Local economy players are exponentially warming up to the buzz as technology continues to drive the world’s 4th industrial revolution.Though dialogue on technology has been part of the economy for a long time, the story line is fast gaining traction. Stakeholders are now pinning their hope on digitalised economy. More calls are coming from both within government and private sector to absorb and leverage on technology.
“We need to plug in and realise the results of trading and living in a global village,” said Mmantlha Sankoloba, Botswana Export Manufacturers Association (BEMA) Chief Executive Officer. BEMA hopes that ‘e- gov’ strategy intentions to move all appropriate government services online for greater quality and convenience will happen soon.Sankoloba said the integration of digital data, will allow citizens or businesses to access most government services at any locality, online through mobile phones and personal commuters.

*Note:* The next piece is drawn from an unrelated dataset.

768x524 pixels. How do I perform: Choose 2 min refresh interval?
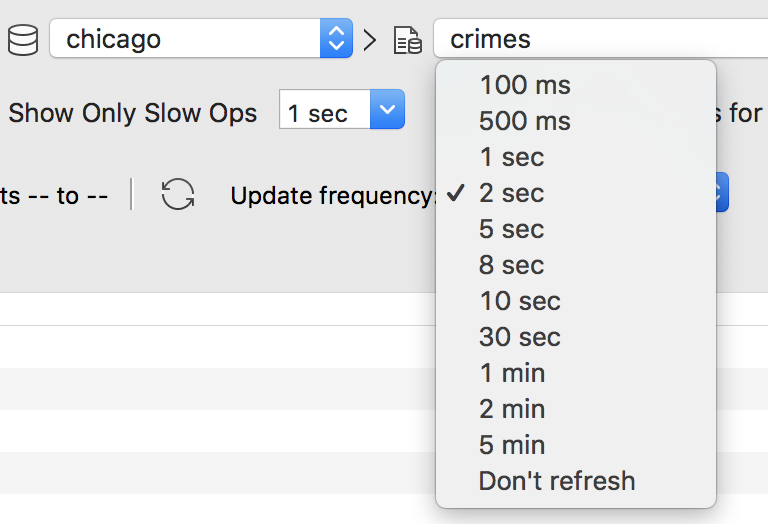tap(576, 409)
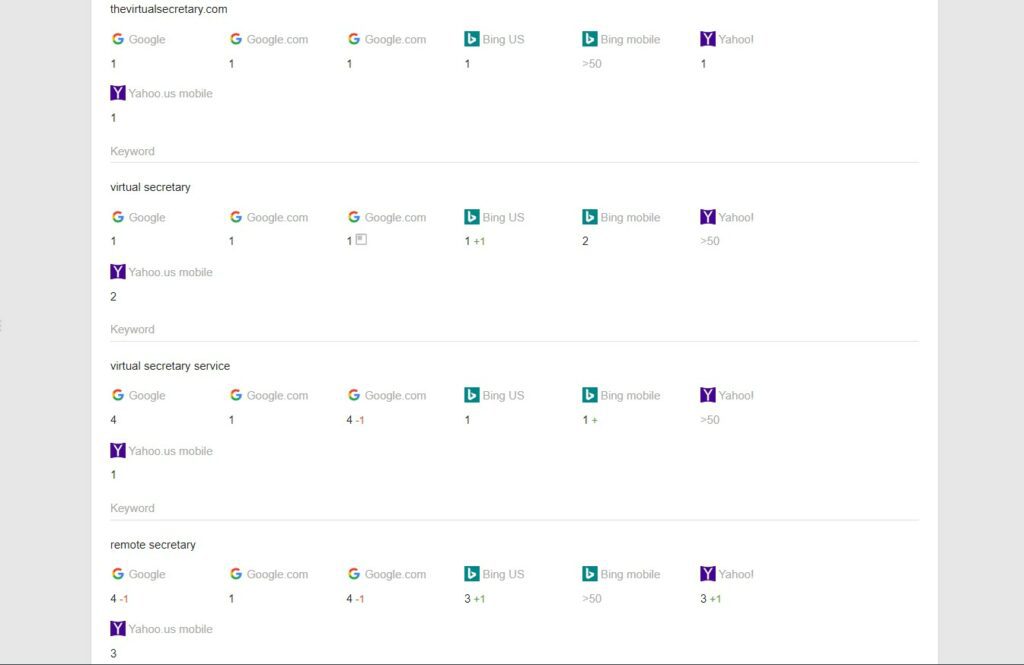
Task: Click the '3 +1' Yahoo! rank for remote secretary
Action: [x=710, y=599]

“This will, hopefully, end the absurdity of citizens and businesses having to travel vast distances, or shuffle between different ministries and departments, to access basic services,” said Sankoloba,
However, Sankoloba also challenged the nation to improve the business environment through re-engineering its processes.“As BEMA, we hold the view that the use of technology will not yield the desired results if we do not introspect and ascertain that our processes are customer centric,” said Sankoloba.Commenting on the digital industrialisation, Rosinah Bontsi, acting deputy permanent secretary in the Ministry of Investment Trade and Industry said the era has ushered in new opportunities for entrepreneurs to access new markets and to join global value chains.
“Jobs are being created and new business models are emerging,” said Bontsi adding that some economies have benefited from widely adopting electronic commerce and digital trade.She said digital industrialisation has emerged as a major driver and enabler of innovation, economic transformation and development. “The pace of digitilisation and technology has come at an accelerated speed, and bringing new risks and challenges for those that lack the capabilities to compete in the digital economy,” said Bontsi. Bonsti said the local economy needs to ensure that the digital economy is truly inclusive. “We need to have a clear idea of where we are and where we want to go,” she said.

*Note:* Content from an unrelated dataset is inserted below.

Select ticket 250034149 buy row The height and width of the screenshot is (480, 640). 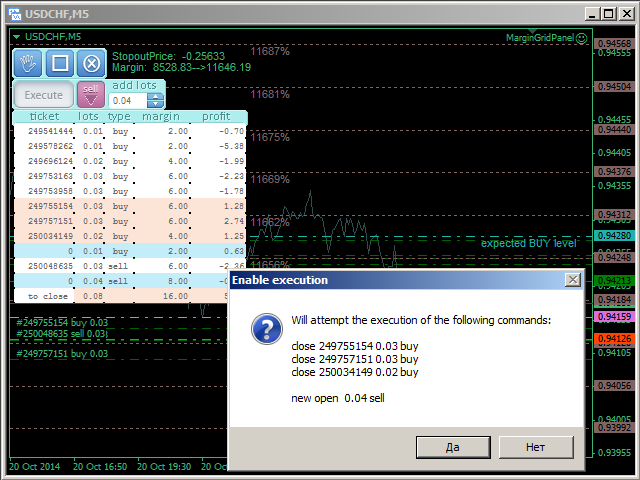point(50,236)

Her remarks were echoed by Botswana Innovation Hub’s (BIH) Director of Marketing and Partnership, Tshepo Tsheko emphasising that the world has seen the value in digital. “Everyone is talking digital, any business that is not moving into digital, in the not so distant future will be out of business,” said Tsheko.BIH is on record announcing its intentions to make digitisation BIH’s flagship project through sustainable partnership with several stakeholders. Meanwhile Tsheko said both government and private sector have to embrace youth who live and breathe technology in the efforts to compete on the global 4th industrial revolution.